(Supplied text)

Even Lyft can stand a break from the rat race.

The road to recovery has been slow for the ride-hailing company, but it has been smooth in some respects, according to comments at an investor conference this week. With so many people working at home because of the Covid-19 pandemic, much of Lyft’s business over the past few quarters has been done during off-peak hours, with riders going to doctor’s appointments or shopping for groceries midday, rather than grabbing a ride to and from work during peak hours. While that has meant missing the big-volume business of the daily commute, the shift seems to have at least been good for Lyft’s unit economics.

The company said at the investor conference that it can make more money on off-peak rides “because it costs less to incentivize drivers” without the massive surge in demand rush hour typically brings. That could help explain why Lyft believes it can pare its losses in the fourth quarter even while overall ride-share volumes remain significantly challenged. In an 8-K filing Wednesday, Lyft said it saw ride-share rides volume down 50% in November as a whole compared with a year earlier, which is even worse than the 48% decline for the first week of November that it shared on its third-quarter earnings call.

(End Supplied text)
(Supplied material)

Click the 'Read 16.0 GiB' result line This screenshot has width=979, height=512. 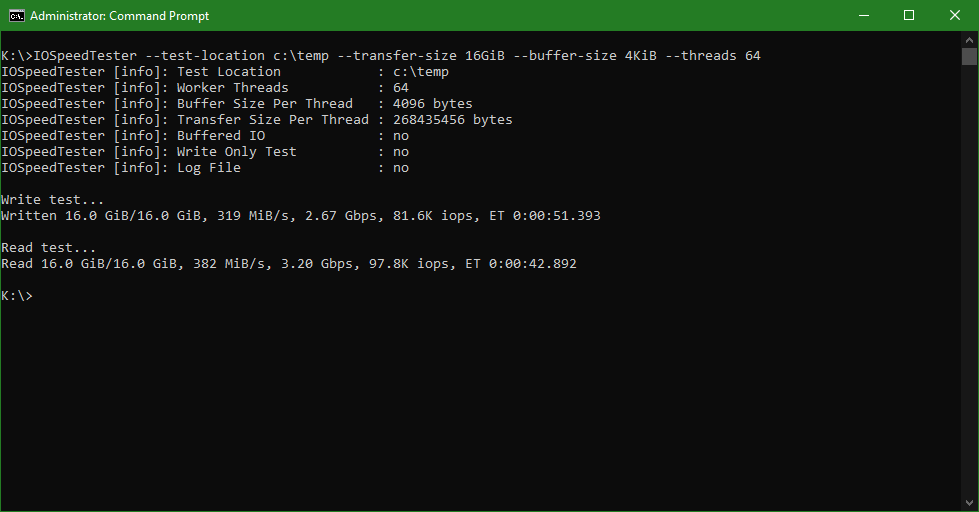(x=289, y=264)
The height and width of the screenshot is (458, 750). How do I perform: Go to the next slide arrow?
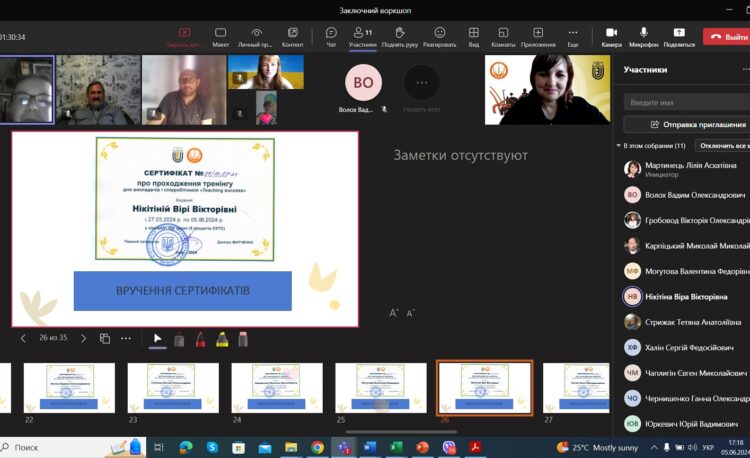coord(83,339)
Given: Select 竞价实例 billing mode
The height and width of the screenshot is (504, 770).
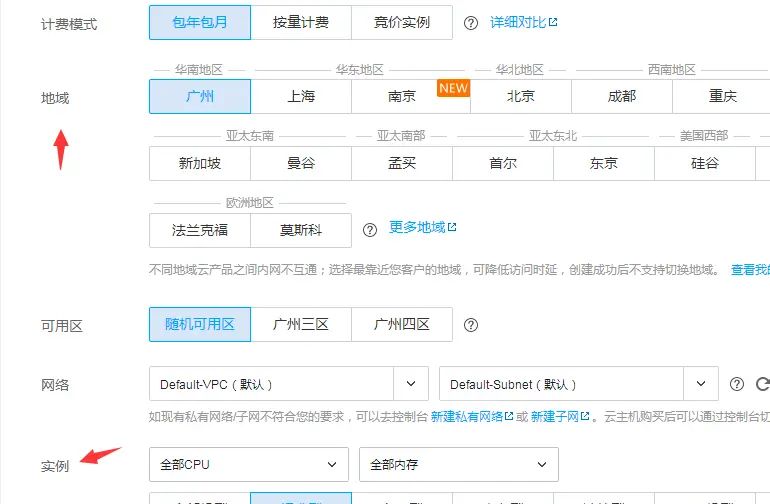Looking at the screenshot, I should tap(402, 22).
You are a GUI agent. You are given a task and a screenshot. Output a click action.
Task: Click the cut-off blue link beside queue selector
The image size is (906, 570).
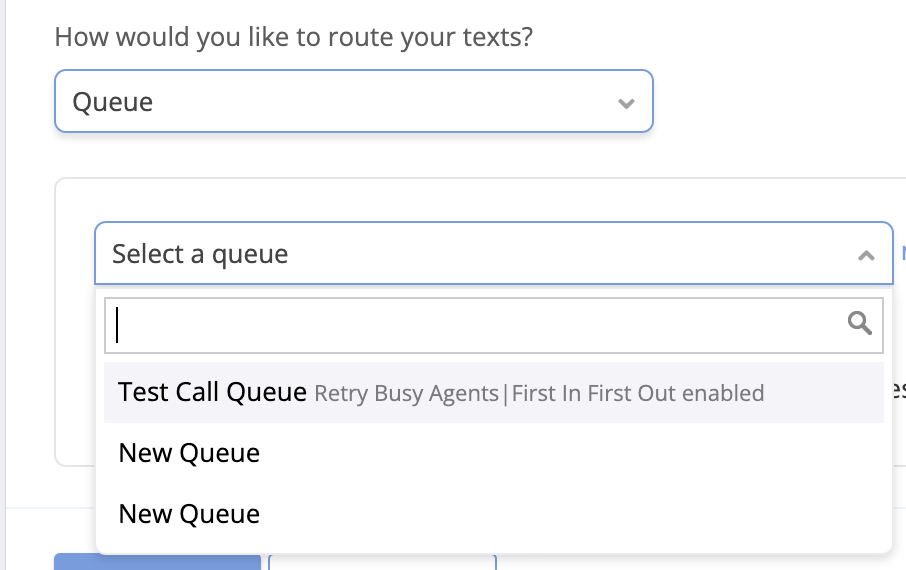click(903, 253)
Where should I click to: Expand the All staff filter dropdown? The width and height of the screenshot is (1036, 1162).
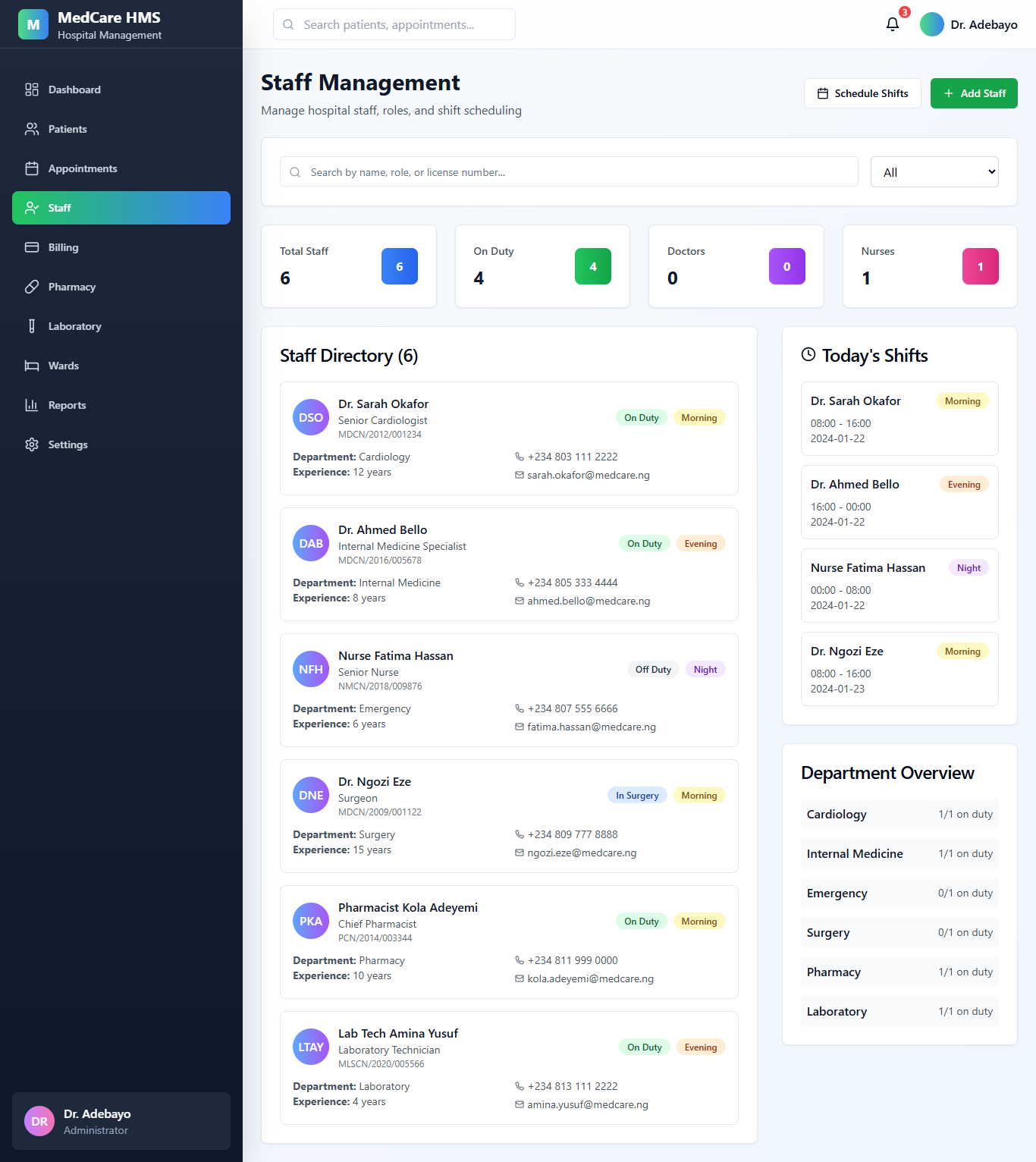[934, 172]
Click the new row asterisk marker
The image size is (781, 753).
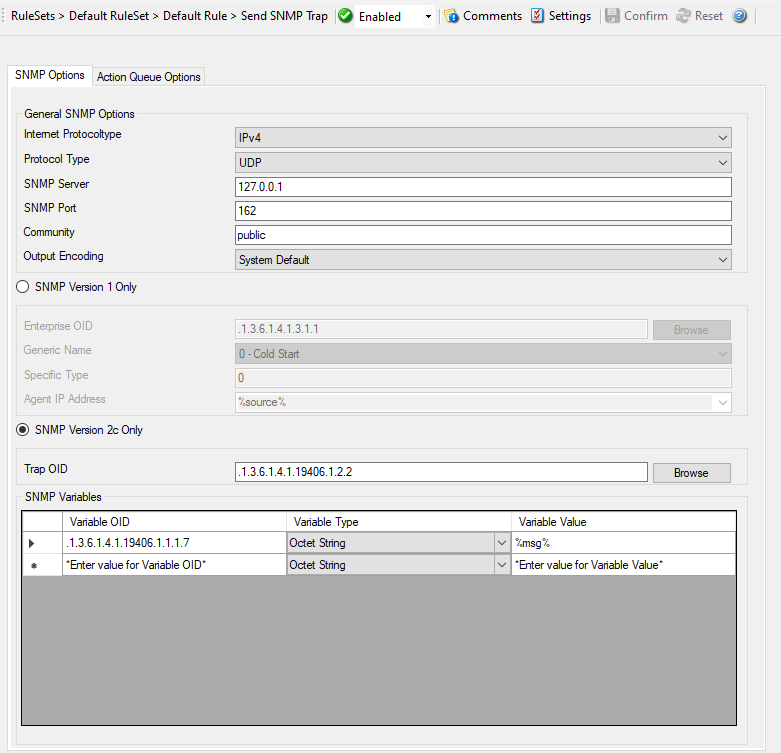click(x=31, y=566)
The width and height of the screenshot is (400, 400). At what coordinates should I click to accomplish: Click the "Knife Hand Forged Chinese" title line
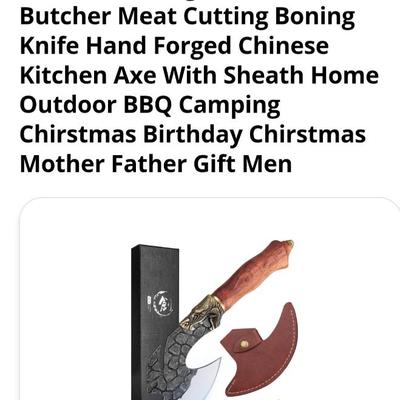tap(174, 46)
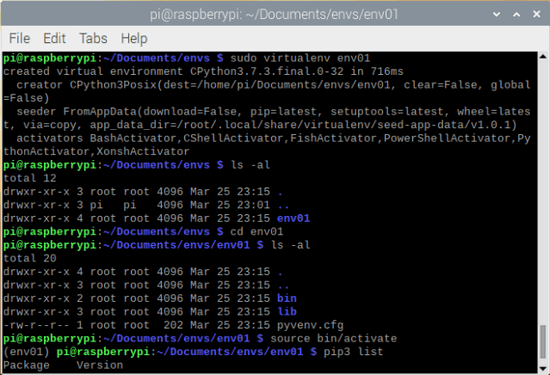Open the Edit menu
This screenshot has width=550, height=375.
[54, 38]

(End Supplied material)

#### Your tasks
a – List each setting or document the Lyft text names as a place where Lyft shared information.
b – In the Lyft text, how much did Lyft's ride-share volume drop in November as a whole compared with a year earlier?

#### Task solutions
a –
- An investor conference this week
- An 8-K filing on Wednesday
- Its third-quarter earnings call

b – It dropped 50%.